I've been working on setting in my stories, trying to bring this Griffith Observatory to a tangible existence (though it differs in our LABN world than it does in reality). Still, I don't feel I've succeeded. Not yet.
Right now I'm watching a good movie, Minority Report. This is a wonderful example of how setting is inextricable from character and plot. Spielberg couldn't have told this story in 1980 California. He couldn't have told it in 1990 New York. He couldn't have told it in 2010 Japan. His distant, crime-infested version of Washington D.C. gave birth to John Anderton.
If you haven't seen it, or if you've seen it and passed, watch it again. The setting inundates our protagonist, not only flavoring the mileu but creating virtually all plot complications.
When I sit down to write a post, I'm generally so lost in a forest of plot points and characterizations that I neglect setting. When one's time and place grow up through the soil and violate him through his boots and feet, when he can't take another step without ripping the threads out of the Earth, that character is fortunate enough to be a component of tight writing.
I say this now, as I usualy do, as self-medication. But I think it's a remedy that might interest anyone looking to stabilize their writing. The questions that we might ask ourselves:
* What would Oliver's story be if he was a pig farmer in Iowa? Would he have lost his wife to a cult? If so, why didn't I just make him a pig farmer? Why an astronomer?
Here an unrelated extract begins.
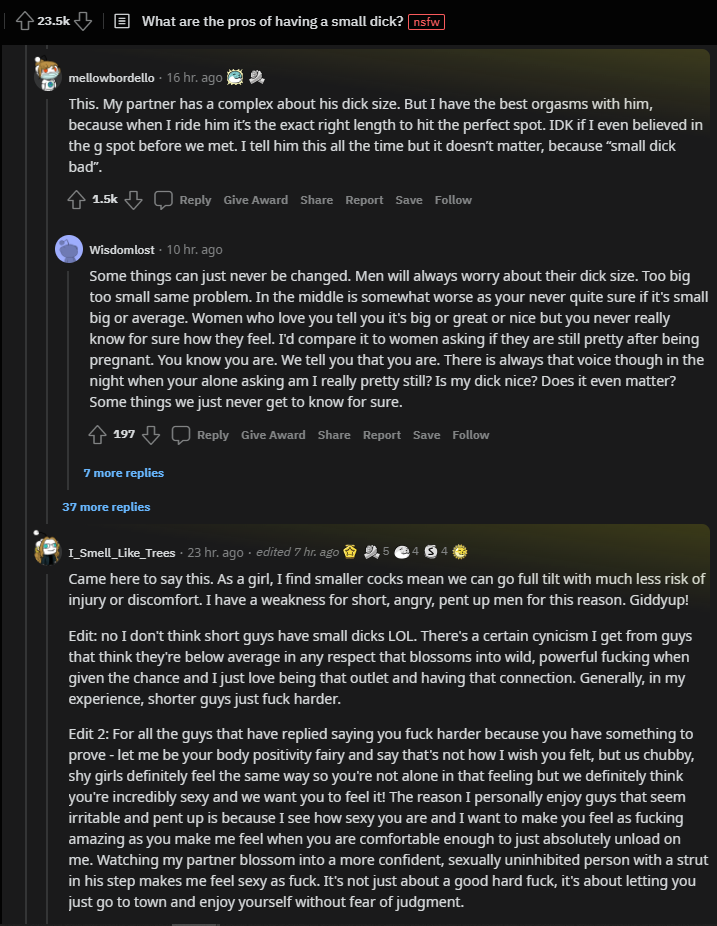Report mellowbordello's comment
This screenshot has width=717, height=926.
pos(364,200)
* What would have become of Kyle Ashton if his setting (his father) hadn't eventually turned him into a hitchhiking demon? I think his early years living too comfortably was a nice origin for the now thrill-seeking Kaoshian. That one detail made it sensible to me. Had Kyle grown up on the streets, he wouldn't have responded quite the same to the adrenaline rush of staking a vamp.
* Heather's choice of a random vampire killing Tash was a subtle choice of setting. A nondescript alley was the perfect place to plant a surprise for us the readers. Such places breed haphazard events. Heather did not choose a glamorous locale on purpose.
Minority Report just ended. I am feeling satisfied. Setting lead to the birth of Cruise's character, and his character fell into the plot, and the plot relied on the setting. They are each one and the same.